> Given passage:

--------

Dismissed worker loses coronavirus case

An employee who skipped work owing to coronavirus fears has lost his claim forunfair dismissal.


Leeds Laser Cutting Limited employed Mr Rodgers (R). He worked in a spacious warehouse-style room with four colleagues. On 16th March 2020 one of these colleagues displayed symptoms of coronavirus and was sent home to self-isolate.

The first national lockdown was announced on 23rd March, but the managers told staff that the business would remain open. By this time some measures had been put in place to reduce the risk of viral transmission. On 25th March R developed a slight cough, although he blamed it on the temperature and dust within the workplace and worked as normal through to the end of Friday 27th March.

However, on 29th March he sent a text message to his employer saying that due to concerns over his children’s health he would be staying off work until lockdown eased. He explained that one child had sickle cell anaemia, and he said of his seven-month-old baby, ‘that we don’t know if he has any underlying health problems yet’ .The manager receiving the text simply replied, ‘ok mate, look after yourself’ .

--------

> Data records:
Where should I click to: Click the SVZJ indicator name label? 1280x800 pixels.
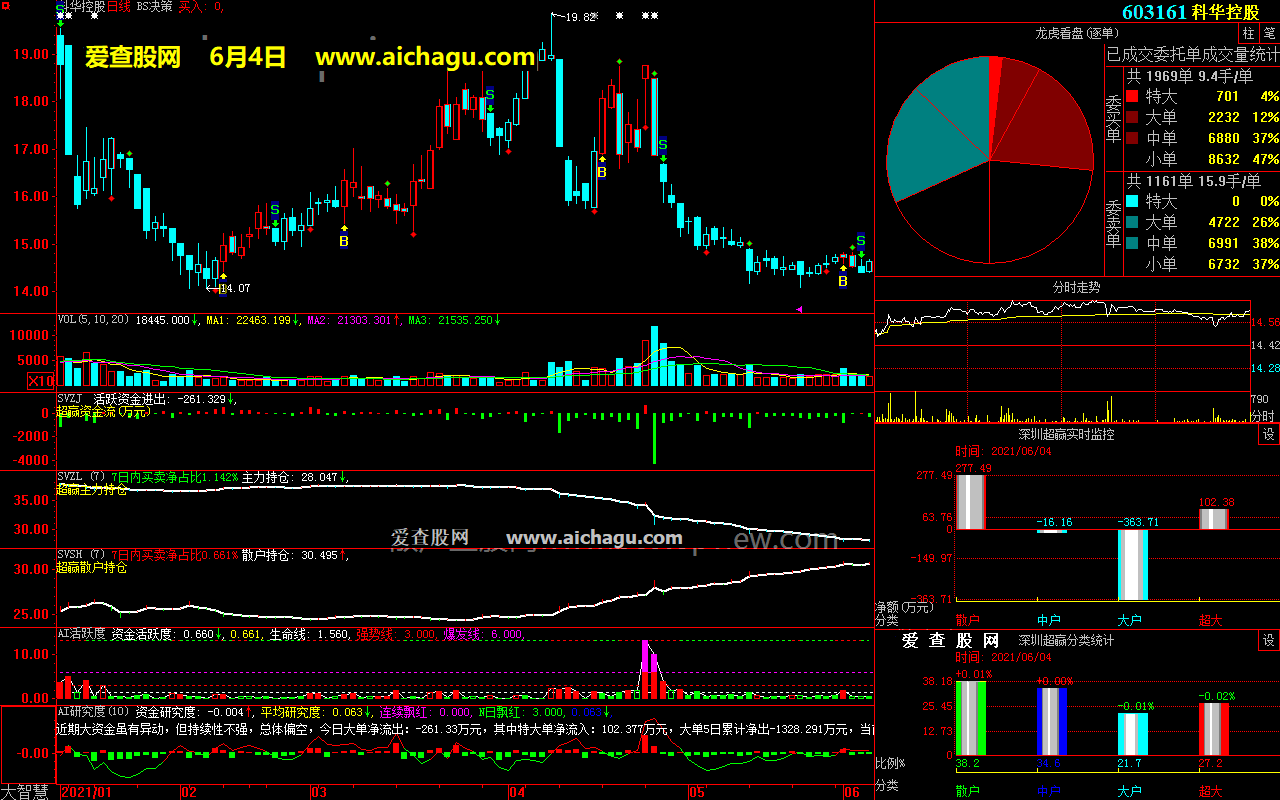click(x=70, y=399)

--------

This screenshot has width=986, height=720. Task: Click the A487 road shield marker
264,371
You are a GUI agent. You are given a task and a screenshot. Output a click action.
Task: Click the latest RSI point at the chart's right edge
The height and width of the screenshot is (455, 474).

--------

> Task requirements:
**A)** Please update the coronavirus dismissal article by giving everything from "Leeds Laser Cutting" down to "Friday 27th March." again, with "coworkers" in place of "colleagues".
**B)** Take the coronavirus dismissal article further, picking up after its final sentence.
The items have nothing to do with the coronavirus dismissal article.

> Replies:
**A)**
Leeds Laser Cutting Limited employed Mr Rodgers (R). He worked in a spacious warehouse-style room with four coworkers. On 16th March 2020 one of these coworkers displayed symptoms of coronavirus and was sent home to self-isolate.

The first national lockdown was announced on 23rd March, but the managers told staff that the business would remain open. By this time some measures had been put in place to reduce the risk of viral transmission. On 25th March R developed a slight cough, although he blamed it on the temperature and dust within the workplace and worked as normal through to the end of Friday 27th March.

**B)**
There was no further communication between R and his employer until 24th April when R texted to say that he understood he had been sacked and asked for his P45.

The claim

R subsequently claimed unfair dismissal on special grounds which are reserved for cases where an employee has serious health and safety concerns. These protected rights are enshrined in s.100 Employment Rights Act 1996 and are designed to ensure that no one, regardless of their period of service, is forced to work when they are in danger. To obtain the protection, R needed to show that he stayed away from work owing to a reasonable belief of serious and imminent danger.


The judge concluded that R was not entitled to this protection. Firstly, there was evidence that workplace safety had been properly managed. For example, the employer completed a coronavirus risk assessment, and briefed staff on increased hand washing, wiping down surfaces and avoiding gathering at break times. The judge felt that these measures and the low occupancy of the work area meant the risk was low.

Secondly, although the claimant described concerns to the tribunal, such as some tasks which required two people, he had not raised these at work.

Thirdly, R was inconsistent in his testimony, for example he stated that no measures would make it safe enough to go to work, and yet he took work in a pub. The judge concluded that the claimant’s decision to stay away from work was not directly linked to his working conditions.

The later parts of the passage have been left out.